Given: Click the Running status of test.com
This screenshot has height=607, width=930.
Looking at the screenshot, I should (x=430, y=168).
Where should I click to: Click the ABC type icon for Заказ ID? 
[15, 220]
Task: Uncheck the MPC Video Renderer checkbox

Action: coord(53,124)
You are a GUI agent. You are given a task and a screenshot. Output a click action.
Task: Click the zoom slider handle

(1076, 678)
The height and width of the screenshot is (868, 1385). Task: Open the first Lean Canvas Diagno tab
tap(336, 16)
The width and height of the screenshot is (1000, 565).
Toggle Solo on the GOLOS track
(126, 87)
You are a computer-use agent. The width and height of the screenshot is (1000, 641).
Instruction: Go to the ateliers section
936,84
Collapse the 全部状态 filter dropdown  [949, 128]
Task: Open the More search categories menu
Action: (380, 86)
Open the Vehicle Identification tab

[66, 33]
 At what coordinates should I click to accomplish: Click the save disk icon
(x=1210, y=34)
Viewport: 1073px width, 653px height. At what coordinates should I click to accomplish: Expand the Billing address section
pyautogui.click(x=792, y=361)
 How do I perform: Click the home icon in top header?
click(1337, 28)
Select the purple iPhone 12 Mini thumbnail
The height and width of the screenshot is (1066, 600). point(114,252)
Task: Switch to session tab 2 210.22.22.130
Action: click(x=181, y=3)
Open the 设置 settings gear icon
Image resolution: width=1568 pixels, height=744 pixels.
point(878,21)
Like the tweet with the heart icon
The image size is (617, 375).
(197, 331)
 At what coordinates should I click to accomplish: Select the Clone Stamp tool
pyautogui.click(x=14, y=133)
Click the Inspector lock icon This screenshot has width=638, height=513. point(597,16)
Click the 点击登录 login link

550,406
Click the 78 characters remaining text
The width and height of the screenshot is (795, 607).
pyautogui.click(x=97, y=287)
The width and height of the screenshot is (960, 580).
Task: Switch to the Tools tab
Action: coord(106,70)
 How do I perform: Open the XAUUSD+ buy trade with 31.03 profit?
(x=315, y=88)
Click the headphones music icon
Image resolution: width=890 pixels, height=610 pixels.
::::::::::
## AIM OF THE TASK:
The word "agent" occurs on some lines of the entries. Work out how many such lines there are and reply with the number alone.

## RESPONSE BOX:
2